Saturday, May 15, 2010

Originally posted on www.ThatsSports.com -- March 1, 2010

Global Brotherhood?

As much as these winter Olympic games provided lots of wonderful and thrilling moments, I think the legacy of these games will still be the preventable death of a 21-year-old Georgian luger and IOC President Jacques Rogge doing his best Avery Brundage impersonation. It cast a slight pall over the games before they even started. I say "slight pall" because the media attention considerably waned as the games went on these past two weeks.

On ESPN Radio's "Mike & Mike" this morning, the question was raised, "if the luger killed was from the USA, would the tone of the games and its coverage be different?" The sentiment was YES, because an American luger's death would've generated much more and more constant media attention. It's a shame to think that a young man's death was progressively treated as a media afterthought because of his geographic home.

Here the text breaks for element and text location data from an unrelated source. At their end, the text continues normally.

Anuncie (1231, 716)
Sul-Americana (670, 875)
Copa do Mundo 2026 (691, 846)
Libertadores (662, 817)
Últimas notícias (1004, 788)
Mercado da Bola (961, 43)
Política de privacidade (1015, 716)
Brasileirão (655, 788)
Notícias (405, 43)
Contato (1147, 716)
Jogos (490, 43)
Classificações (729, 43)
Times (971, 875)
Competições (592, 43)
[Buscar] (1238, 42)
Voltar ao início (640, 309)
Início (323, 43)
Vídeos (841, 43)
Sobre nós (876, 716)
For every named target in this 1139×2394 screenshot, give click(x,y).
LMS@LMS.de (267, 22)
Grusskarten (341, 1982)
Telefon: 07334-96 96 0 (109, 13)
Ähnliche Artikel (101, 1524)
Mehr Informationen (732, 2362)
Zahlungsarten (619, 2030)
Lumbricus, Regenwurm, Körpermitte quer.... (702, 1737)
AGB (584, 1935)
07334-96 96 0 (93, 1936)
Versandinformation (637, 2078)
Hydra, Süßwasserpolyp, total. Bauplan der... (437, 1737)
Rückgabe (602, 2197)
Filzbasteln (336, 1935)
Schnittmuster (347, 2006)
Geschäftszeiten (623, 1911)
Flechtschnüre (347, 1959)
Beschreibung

This is the one thing I don't think we as fans keep in mind enough when it comes to Olympic competition, it's a global competition for everyone and their nations. It's all well and good to cheer "USA USA!" or sing the Canadian national anthem, but sometimes I wonder if people from some nations forget that the Olympics aren't only about their nation. National pride is one thing, borderline jingoism is another. To mentally sweep the death of an athlete because he wasn't a citizen or resident of the home country or a media-centric nation like ours leaves a little stain, reminding us of past Olympics marred.